◆ **Work item**:
Every line below from the one containing "You are a computer-use agent. 537x348 pixels." through the one containing "Instruction: Switch to the General tab" must be transcribed exactly. Omit all lines outside that stretch.

Stored data entries
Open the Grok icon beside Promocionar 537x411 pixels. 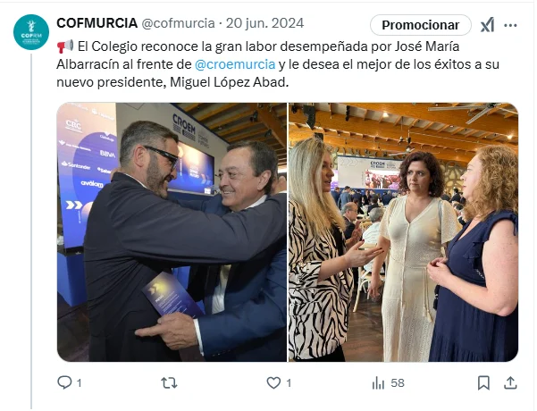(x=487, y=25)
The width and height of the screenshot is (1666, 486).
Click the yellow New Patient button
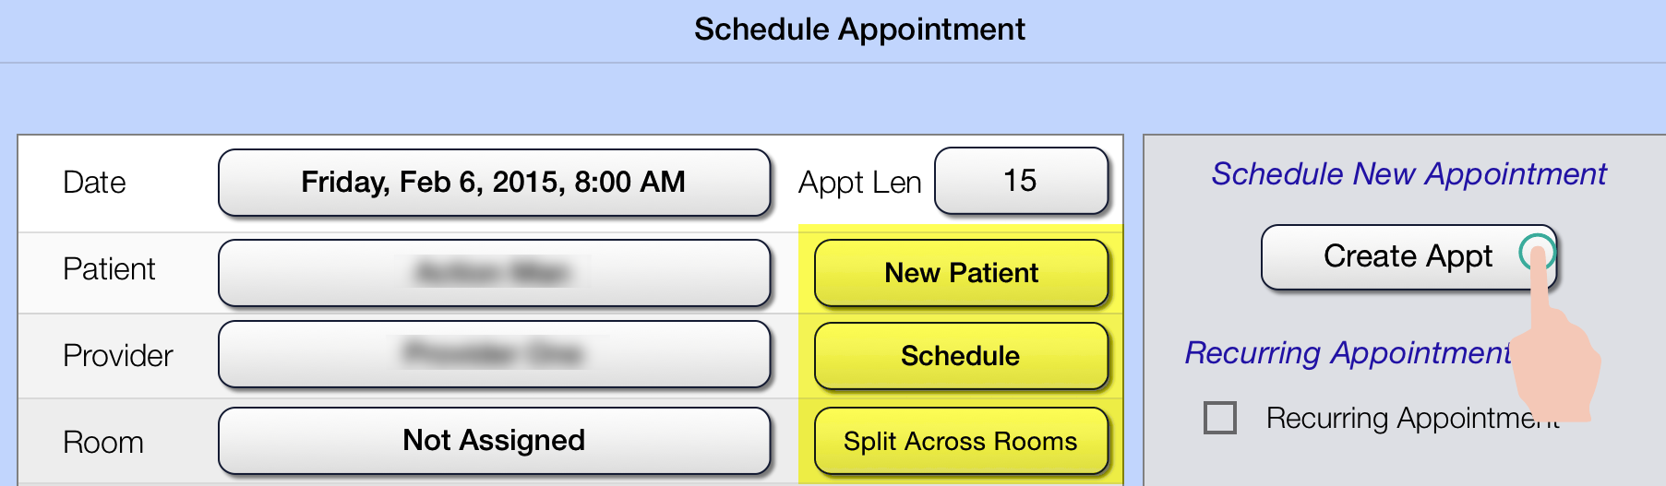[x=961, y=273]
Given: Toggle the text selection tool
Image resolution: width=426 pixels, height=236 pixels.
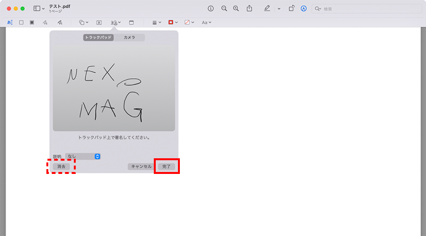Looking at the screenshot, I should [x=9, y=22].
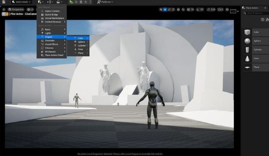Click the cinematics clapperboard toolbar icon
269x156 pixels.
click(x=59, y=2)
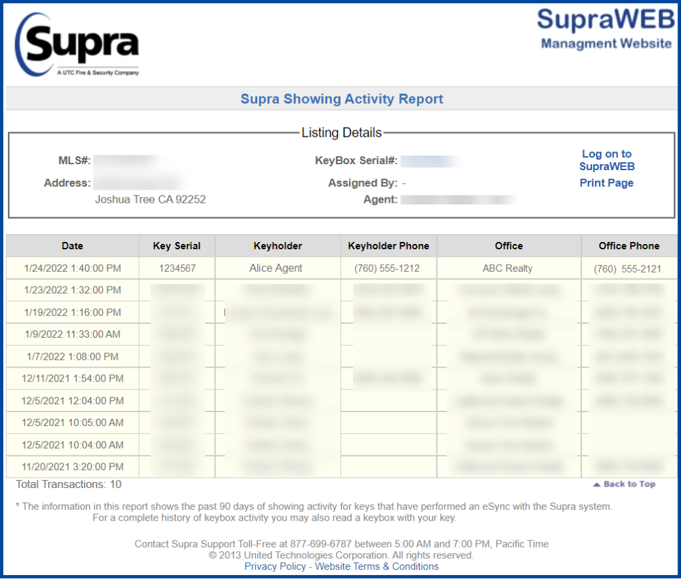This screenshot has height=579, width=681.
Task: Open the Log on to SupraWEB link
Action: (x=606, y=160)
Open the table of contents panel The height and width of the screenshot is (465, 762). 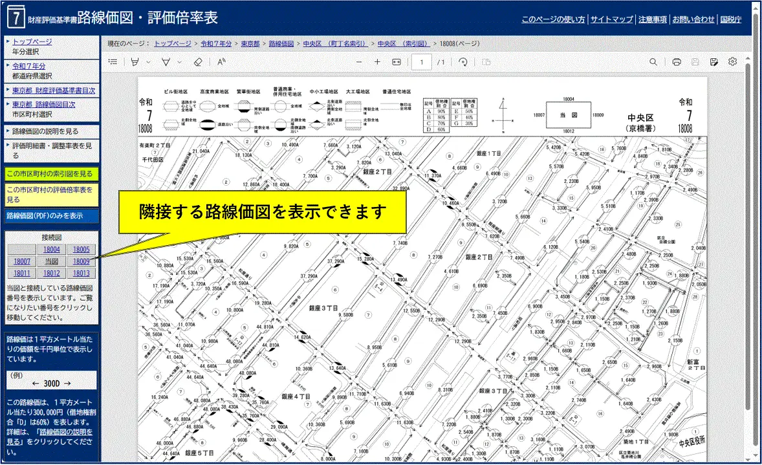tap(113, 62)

==

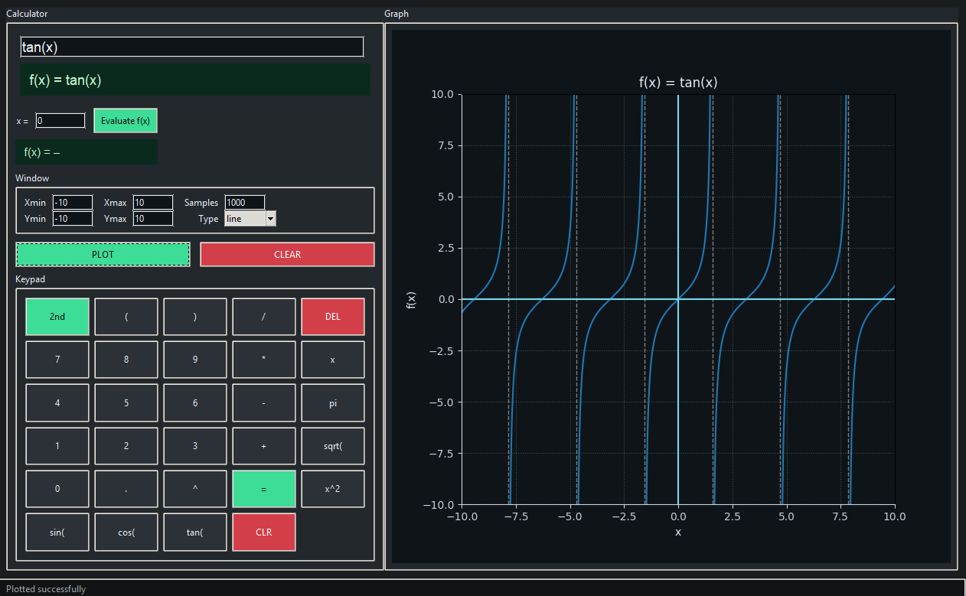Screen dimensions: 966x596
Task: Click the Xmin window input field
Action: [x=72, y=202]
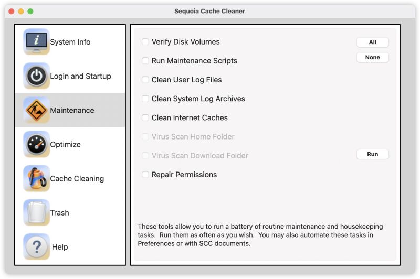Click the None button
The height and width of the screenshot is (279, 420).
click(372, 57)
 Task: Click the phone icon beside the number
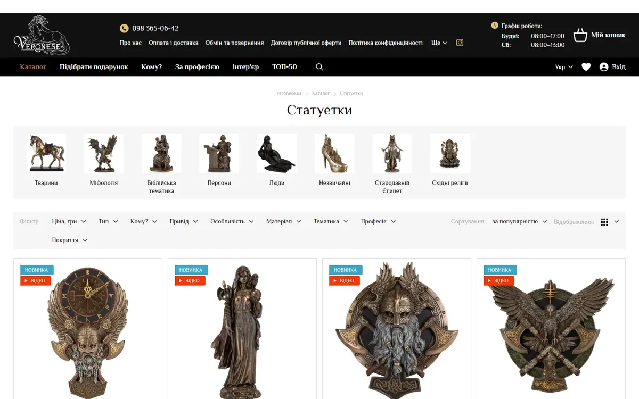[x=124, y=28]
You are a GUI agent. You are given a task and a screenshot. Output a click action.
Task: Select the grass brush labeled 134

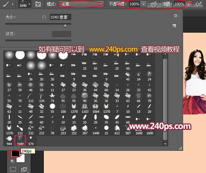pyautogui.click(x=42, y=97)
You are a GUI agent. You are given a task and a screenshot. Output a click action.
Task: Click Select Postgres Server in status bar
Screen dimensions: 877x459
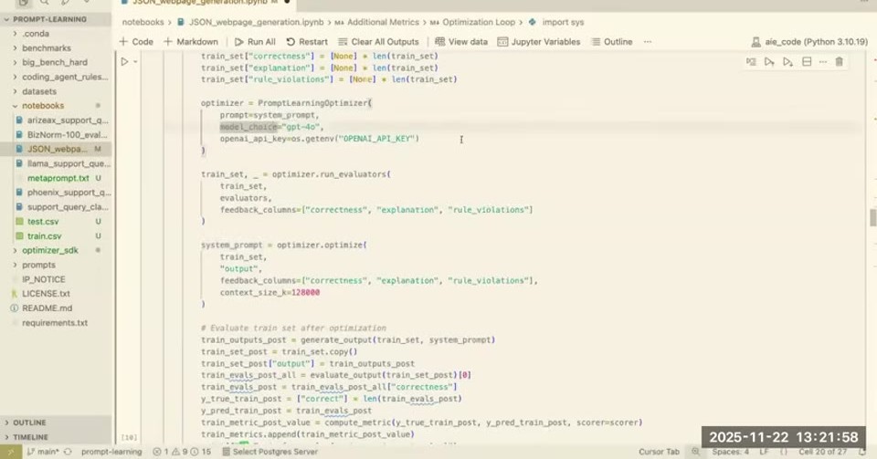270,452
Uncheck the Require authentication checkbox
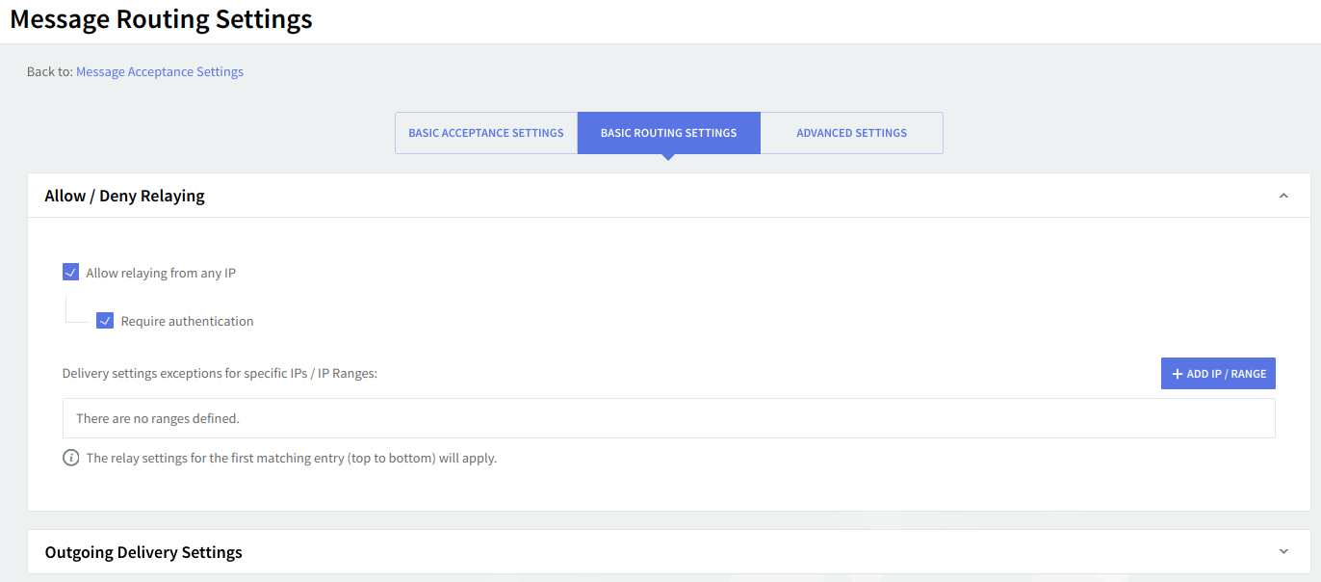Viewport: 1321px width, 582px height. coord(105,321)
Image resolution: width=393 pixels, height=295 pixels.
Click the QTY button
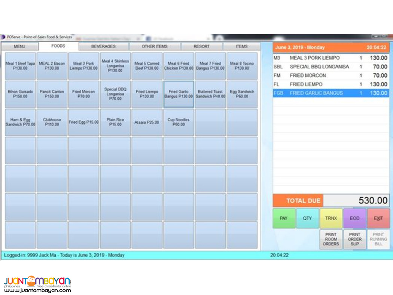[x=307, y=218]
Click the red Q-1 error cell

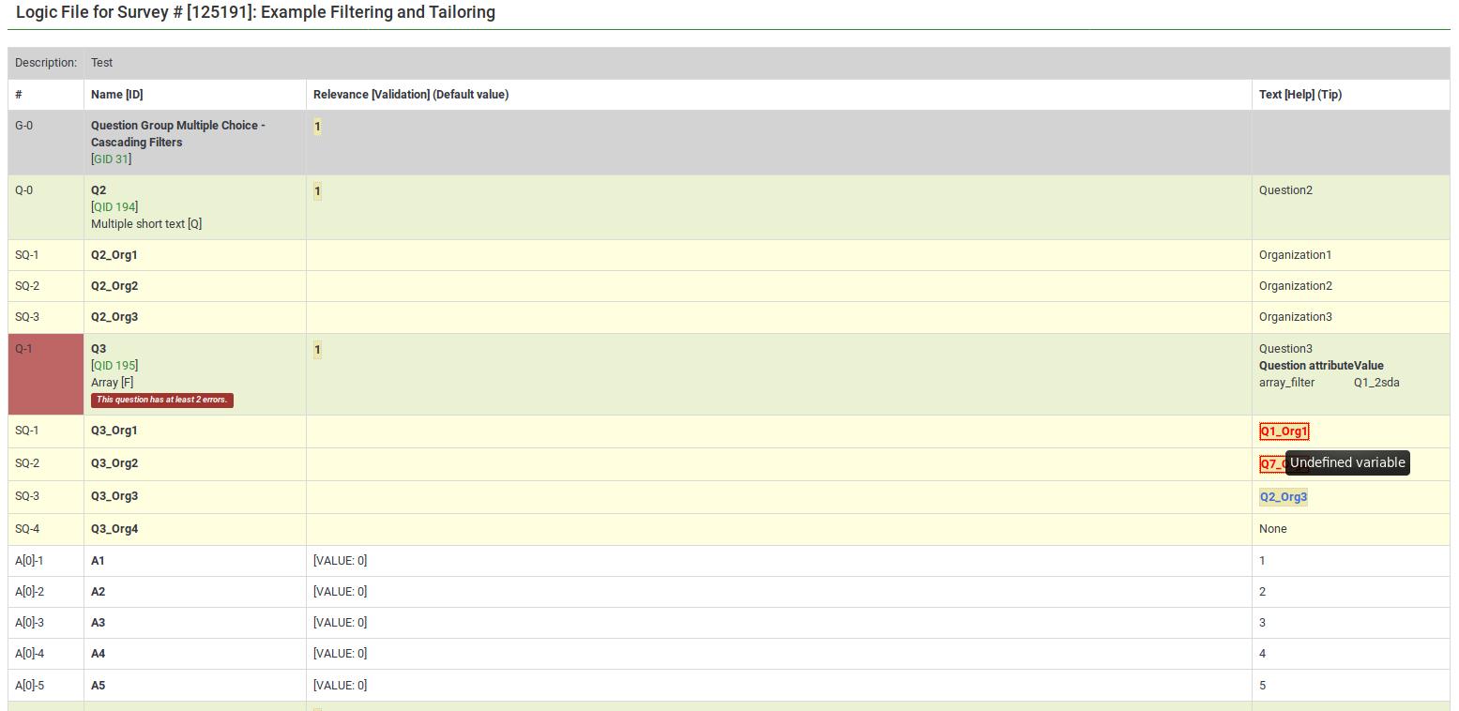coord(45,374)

---

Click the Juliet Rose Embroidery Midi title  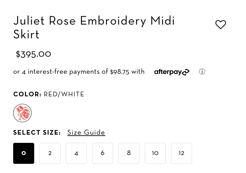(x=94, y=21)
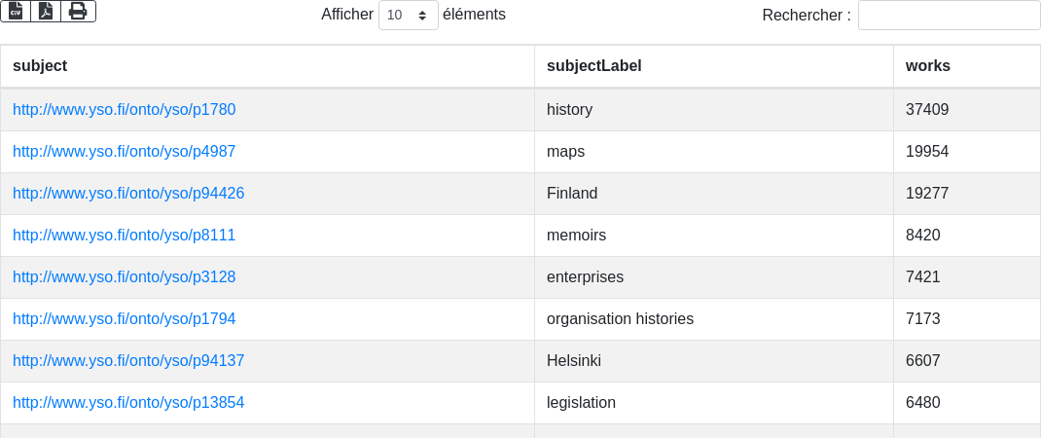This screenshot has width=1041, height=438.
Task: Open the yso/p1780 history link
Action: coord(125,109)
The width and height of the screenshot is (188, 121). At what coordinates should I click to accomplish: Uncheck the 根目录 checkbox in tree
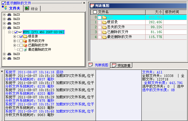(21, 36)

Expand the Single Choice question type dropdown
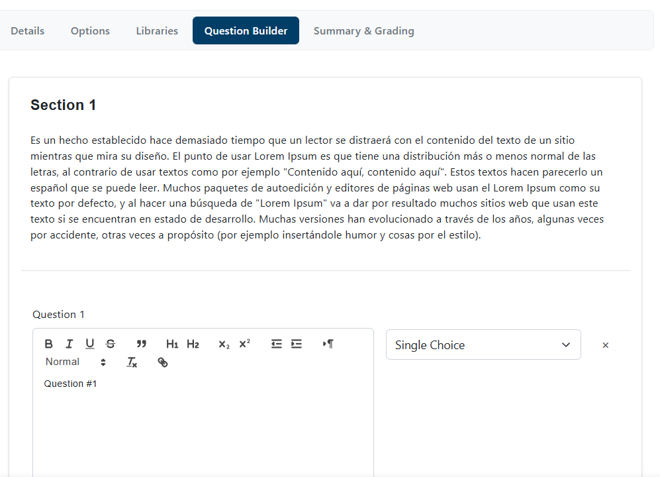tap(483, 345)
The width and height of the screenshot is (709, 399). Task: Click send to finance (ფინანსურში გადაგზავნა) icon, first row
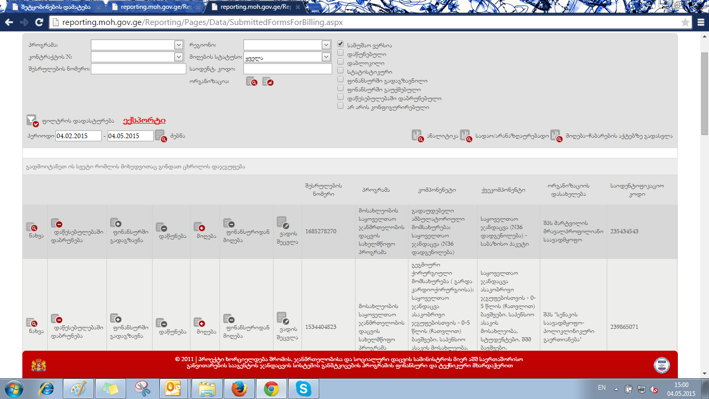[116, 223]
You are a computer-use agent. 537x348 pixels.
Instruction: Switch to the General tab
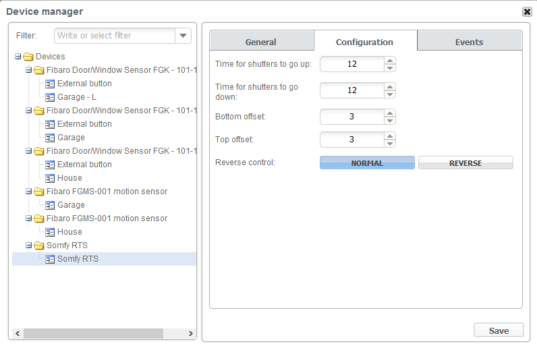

◆ **Result for this exercise**:
You are a computer-use agent. 537x348 pixels.
Instruction: Switch to the General tab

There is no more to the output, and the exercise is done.